[Opening SUPPLIED TEXT section]
CAMBRIDGE, Mass. -- Solving a mystery that has puzzled scientists for decades, MIT and Harvard researchers have discovered the final piece of the synthesis pathway of vitamin B12-the only vitamin synthesized exclusively by microorganisms.
B12, the most chemically complex of all vitamins, is essential for human health. Four Nobel Prizes have been awarded for research related to B12, but one fragment of the molecule remained an enigma-until now.
The researchers report that a single enzyme synthesizes the fragment, and they outline a novel reaction mechanism that requires cannibalization of another vitamin.
The work, which has roots in an MIT undergraduate teaching laboratory, "completes a piece of our understanding of a process very fundamental to life," said Graham Walker, MIT professor of biology and senior author of a paper on the work that will appear in the March 22 online edition of Nature.
Vitamin B12 is produced by soil microbes that live in symbiotic relationships with plant roots. During the 1980s, an undergraduate research course taught by Walker resulted in a novel method for identifying mutant strains of a soil microbe that could not form a symbiotic relationship with a plant.
[Closing SUPPLIED TEXT section]
INSTRUCTIONS |
1) Print the stretch of the B12 article from "The work, which" through "edition of Nature.".
2) Answer these from the B12 article:
(a) How many Nobel Prizes have been awarded for research related to B12?
(b) In which online edition of Nature will the paper appear?
(c) What produces vitamin B12?
Rely on the B12 article alone.
[Opening LISTED ENTRIES section]
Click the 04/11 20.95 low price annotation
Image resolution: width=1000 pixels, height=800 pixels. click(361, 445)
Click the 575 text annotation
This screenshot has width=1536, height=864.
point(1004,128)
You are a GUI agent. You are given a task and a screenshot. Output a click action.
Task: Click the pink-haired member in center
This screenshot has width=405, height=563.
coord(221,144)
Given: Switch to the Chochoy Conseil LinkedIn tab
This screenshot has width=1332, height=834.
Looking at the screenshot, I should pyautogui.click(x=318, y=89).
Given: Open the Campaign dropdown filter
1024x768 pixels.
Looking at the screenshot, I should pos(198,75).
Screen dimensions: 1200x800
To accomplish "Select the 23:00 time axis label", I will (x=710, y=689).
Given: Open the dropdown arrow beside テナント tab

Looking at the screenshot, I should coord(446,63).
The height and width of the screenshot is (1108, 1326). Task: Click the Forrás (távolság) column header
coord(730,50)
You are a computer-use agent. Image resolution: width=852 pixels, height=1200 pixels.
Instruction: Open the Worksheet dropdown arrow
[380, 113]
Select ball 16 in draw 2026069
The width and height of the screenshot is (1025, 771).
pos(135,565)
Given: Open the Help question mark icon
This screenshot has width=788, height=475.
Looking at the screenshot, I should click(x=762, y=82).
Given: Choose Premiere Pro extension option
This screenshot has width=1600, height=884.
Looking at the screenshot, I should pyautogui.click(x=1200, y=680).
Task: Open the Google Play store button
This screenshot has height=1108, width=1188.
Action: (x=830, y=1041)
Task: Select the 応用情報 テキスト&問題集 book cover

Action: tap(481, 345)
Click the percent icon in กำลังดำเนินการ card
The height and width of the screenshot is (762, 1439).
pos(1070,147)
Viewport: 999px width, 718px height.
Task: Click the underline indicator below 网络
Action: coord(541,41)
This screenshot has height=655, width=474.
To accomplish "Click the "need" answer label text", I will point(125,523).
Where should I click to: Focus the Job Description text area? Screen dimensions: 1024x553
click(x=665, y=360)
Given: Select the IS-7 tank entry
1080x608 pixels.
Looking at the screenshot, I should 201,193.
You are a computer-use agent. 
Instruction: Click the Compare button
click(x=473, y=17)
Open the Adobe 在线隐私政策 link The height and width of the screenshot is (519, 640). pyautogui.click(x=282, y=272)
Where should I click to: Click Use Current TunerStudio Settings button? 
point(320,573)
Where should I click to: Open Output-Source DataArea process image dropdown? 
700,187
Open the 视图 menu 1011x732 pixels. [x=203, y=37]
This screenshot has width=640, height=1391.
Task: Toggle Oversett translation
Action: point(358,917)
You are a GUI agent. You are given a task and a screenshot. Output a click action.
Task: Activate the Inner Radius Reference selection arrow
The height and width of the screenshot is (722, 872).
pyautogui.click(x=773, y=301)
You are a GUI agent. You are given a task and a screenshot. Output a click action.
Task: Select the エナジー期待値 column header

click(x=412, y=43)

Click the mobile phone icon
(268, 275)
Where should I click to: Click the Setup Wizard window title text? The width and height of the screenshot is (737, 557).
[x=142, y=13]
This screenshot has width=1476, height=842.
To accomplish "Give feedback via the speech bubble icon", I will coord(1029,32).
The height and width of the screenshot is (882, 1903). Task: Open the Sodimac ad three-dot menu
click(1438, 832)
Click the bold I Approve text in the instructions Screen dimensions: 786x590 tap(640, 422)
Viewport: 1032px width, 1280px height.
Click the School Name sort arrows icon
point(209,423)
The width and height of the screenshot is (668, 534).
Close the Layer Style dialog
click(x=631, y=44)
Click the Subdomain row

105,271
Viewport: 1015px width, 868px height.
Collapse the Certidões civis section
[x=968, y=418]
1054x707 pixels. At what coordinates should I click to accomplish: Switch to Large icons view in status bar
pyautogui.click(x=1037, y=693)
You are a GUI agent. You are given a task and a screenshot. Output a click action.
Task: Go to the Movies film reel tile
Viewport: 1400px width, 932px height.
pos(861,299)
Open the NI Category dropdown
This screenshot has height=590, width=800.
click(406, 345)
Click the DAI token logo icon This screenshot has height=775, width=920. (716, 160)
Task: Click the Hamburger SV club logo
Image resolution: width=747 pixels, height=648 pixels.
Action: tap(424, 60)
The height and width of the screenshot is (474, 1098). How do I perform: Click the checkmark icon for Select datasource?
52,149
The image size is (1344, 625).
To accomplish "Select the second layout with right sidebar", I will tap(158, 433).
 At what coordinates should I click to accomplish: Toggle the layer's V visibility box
[Closing LISTED ENTRIES section]
ANSWERS FOR THIS EXERCISE |
1)
The work, which has roots in an MIT undergraduate teaching laboratory, "completes a piece of our understanding of a process very fundamental to life," said Graham Walker, MIT professor of biology and senior author of a paper on the work that will appear in the March 22 online edition of Nature.

2)
(a) Four
(b) The March 22 online edition
(c) Soil microbes that live in symbiotic relationships with plant roots